È occidentale l’iconoclastia delle intermediazioni gerarchiche, in nome di una leadership plebiscitaria e a tratti autoritaria, che ha disarticolato gli equilibri già instabili di una Chiesa in crisi, dividendola in fazioni contrapposte. È occidentale la laicità nella sua opposizione alla sacralità delle forme, indicate come inautentiche, che ha ridotto la verità della fede a una verità pulsionale, per nulla diversa da quella dell’Io, e perciò incapace di rappresentare uno stimolo morale attivo. È occidentale il pacifismo che invoca il coraggio della resa alle ragioni del più forte, ribaltando la logica della pace di Parigi e, ancora prima, la solidarietà degli accordi di Bretton Woods.

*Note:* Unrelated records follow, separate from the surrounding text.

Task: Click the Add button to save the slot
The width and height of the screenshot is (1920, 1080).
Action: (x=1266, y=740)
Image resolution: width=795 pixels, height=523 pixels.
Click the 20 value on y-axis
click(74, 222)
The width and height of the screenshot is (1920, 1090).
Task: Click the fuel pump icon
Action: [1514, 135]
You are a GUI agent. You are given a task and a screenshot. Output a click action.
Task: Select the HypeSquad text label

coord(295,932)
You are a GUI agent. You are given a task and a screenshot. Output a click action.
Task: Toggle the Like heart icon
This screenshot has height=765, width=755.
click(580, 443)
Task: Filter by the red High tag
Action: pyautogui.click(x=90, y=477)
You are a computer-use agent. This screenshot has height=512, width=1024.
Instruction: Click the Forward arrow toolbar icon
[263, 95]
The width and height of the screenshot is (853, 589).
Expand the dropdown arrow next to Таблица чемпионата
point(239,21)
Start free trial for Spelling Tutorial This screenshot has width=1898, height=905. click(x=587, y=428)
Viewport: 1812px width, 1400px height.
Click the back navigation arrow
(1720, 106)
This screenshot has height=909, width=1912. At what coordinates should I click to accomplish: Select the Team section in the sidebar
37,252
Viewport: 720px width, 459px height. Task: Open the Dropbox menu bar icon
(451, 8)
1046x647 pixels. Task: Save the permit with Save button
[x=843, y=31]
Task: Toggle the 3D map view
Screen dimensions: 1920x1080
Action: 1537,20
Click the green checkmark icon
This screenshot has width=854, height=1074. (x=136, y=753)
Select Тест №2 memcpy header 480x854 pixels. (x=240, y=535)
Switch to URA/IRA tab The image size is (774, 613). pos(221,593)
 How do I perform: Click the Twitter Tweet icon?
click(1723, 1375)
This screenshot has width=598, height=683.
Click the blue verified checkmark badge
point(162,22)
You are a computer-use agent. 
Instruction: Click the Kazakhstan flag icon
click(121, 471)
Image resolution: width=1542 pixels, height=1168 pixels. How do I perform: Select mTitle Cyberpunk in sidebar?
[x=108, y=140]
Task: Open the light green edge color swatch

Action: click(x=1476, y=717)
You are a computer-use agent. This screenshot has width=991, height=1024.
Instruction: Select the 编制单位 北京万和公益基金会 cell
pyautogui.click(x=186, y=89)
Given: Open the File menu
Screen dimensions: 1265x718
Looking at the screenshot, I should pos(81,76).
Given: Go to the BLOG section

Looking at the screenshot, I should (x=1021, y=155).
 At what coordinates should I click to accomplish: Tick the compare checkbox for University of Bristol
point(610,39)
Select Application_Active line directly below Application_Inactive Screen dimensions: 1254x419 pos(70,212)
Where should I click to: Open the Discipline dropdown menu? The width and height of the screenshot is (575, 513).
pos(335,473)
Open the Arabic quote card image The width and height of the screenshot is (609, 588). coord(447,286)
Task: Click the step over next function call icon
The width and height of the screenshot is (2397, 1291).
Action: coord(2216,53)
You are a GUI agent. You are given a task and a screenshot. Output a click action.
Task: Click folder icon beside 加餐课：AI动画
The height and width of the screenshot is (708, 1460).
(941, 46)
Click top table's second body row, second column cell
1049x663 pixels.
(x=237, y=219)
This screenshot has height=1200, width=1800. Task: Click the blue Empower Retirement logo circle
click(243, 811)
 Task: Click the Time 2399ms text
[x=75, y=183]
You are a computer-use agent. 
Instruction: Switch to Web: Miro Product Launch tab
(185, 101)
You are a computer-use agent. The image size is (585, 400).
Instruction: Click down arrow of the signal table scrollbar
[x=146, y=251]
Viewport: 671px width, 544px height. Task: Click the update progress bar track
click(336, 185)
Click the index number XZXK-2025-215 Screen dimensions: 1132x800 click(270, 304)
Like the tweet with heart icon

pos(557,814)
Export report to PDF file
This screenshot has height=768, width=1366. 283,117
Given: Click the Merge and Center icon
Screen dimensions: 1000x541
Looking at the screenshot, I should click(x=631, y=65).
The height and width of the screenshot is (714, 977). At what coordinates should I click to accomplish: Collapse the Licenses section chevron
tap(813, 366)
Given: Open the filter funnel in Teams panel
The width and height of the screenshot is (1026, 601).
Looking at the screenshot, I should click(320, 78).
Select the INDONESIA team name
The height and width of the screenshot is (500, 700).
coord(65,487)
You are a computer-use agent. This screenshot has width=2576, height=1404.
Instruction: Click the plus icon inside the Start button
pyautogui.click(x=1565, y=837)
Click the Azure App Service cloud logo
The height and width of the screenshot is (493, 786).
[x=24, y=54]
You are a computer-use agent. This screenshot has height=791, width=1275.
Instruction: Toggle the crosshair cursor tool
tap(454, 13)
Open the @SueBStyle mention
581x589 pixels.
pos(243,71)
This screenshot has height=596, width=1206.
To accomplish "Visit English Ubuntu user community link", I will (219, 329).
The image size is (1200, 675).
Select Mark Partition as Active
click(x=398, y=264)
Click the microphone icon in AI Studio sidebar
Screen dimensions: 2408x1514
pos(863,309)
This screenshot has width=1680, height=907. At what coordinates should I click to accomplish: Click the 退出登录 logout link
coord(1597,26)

Per queste ragioni Bergoglio può considerarsi, con un ossimoro, un campione del declino occidentale, cioè la personalità che più e meglio ha incarnato la scarnificazione della sostanza storica dell’Occidente. La sua stessa seducente immagine della Chiesa come ospedale da campo cela in controluce il divorzio della triade libertà-uguaglianza-fraternità da un’assunzione di responsabilità, a cui la Chiesa di Ratzinger non avrebbe mai rinunciato, ritenendola connaturata al primato occidentale.

Per le stesse ragioni la scomparsa di questo compagno di viaggio così consonante con certe nostrane debolezze scatena una confusa melancolia che fa l’ora più buia. Mentre le bombe di Putin, la iattanza di Trump e la solitudine di Zelensky rabbuiano il domani dell’Europa, piace sperare che l’ultimo appello alla pace, offerto dal Papa fino all’agonia, parli alle passioni tristi dei tempi con la forza simbolica di un sacrificio.